**Input data:**
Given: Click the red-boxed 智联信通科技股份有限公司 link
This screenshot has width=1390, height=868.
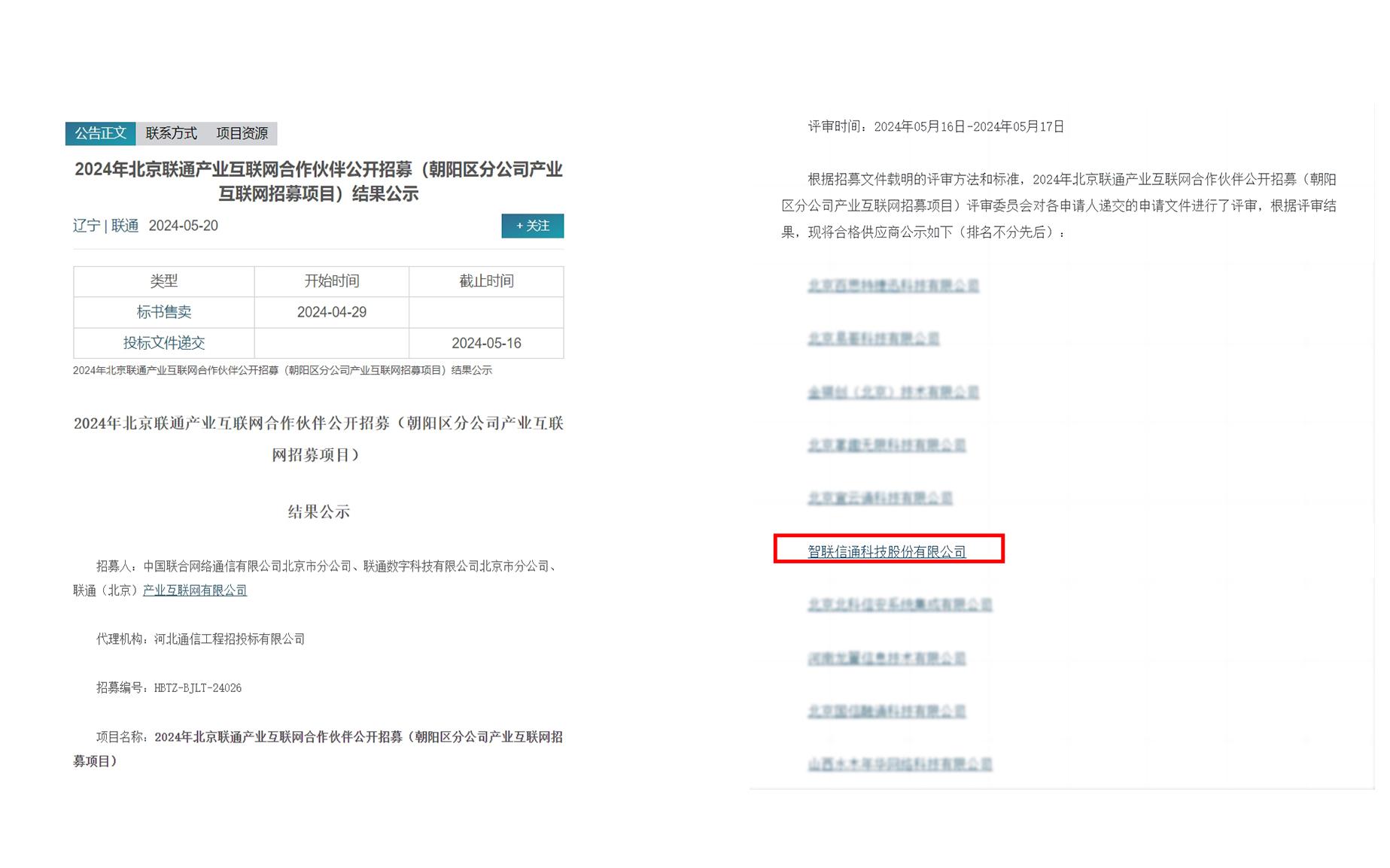Looking at the screenshot, I should click(887, 551).
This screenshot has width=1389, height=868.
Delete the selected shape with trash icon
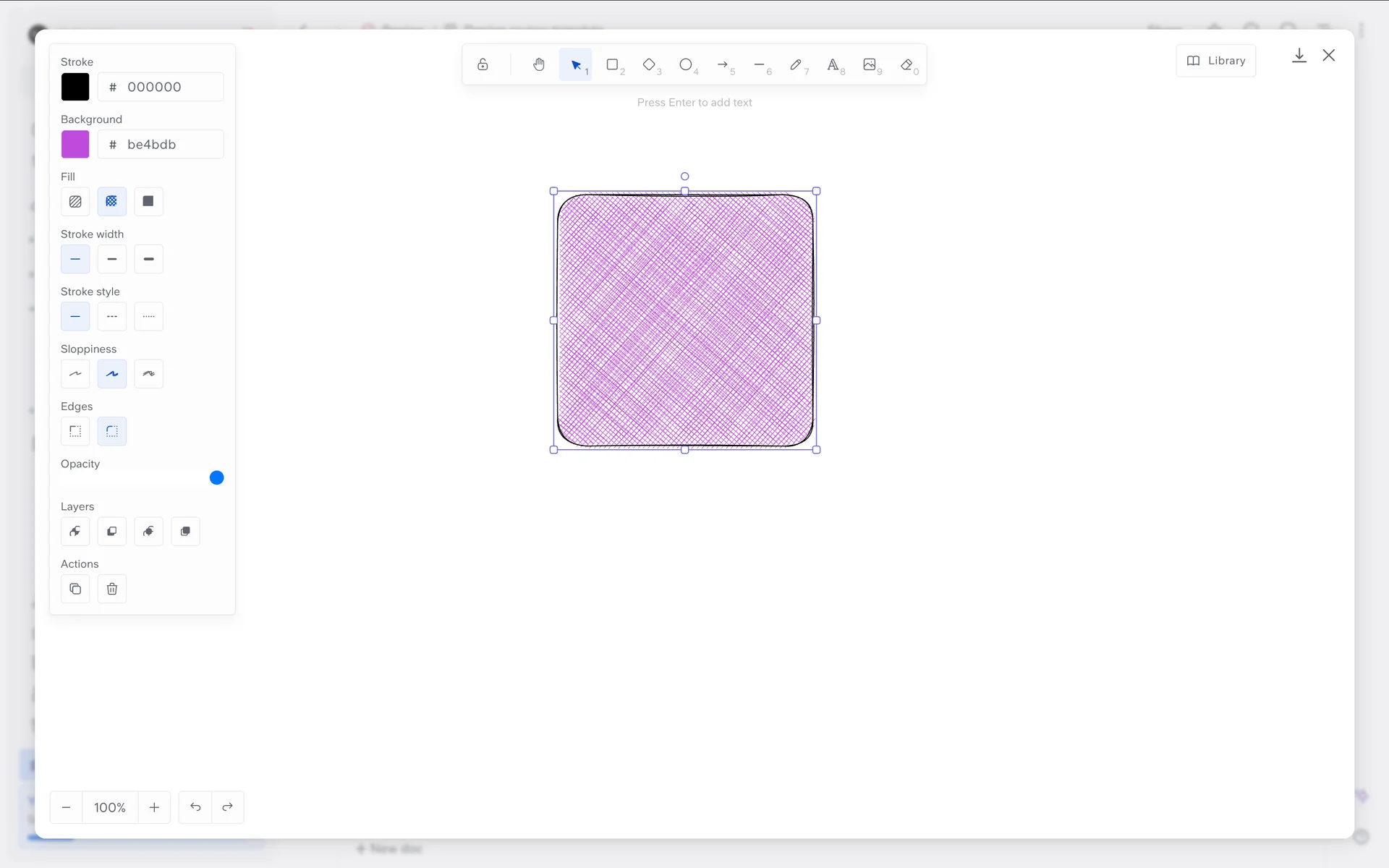[112, 589]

**What you need to do:**
Set down the full listing above with its wording unchanged. Leave out its images.

**Result:**
Given: Click the red-boxed 智联信通科技股份有限公司 link
This screenshot has width=1390, height=868.
Looking at the screenshot, I should click(887, 551).
This screenshot has width=1389, height=868.
Delete the selected shape with trash icon
[112, 589]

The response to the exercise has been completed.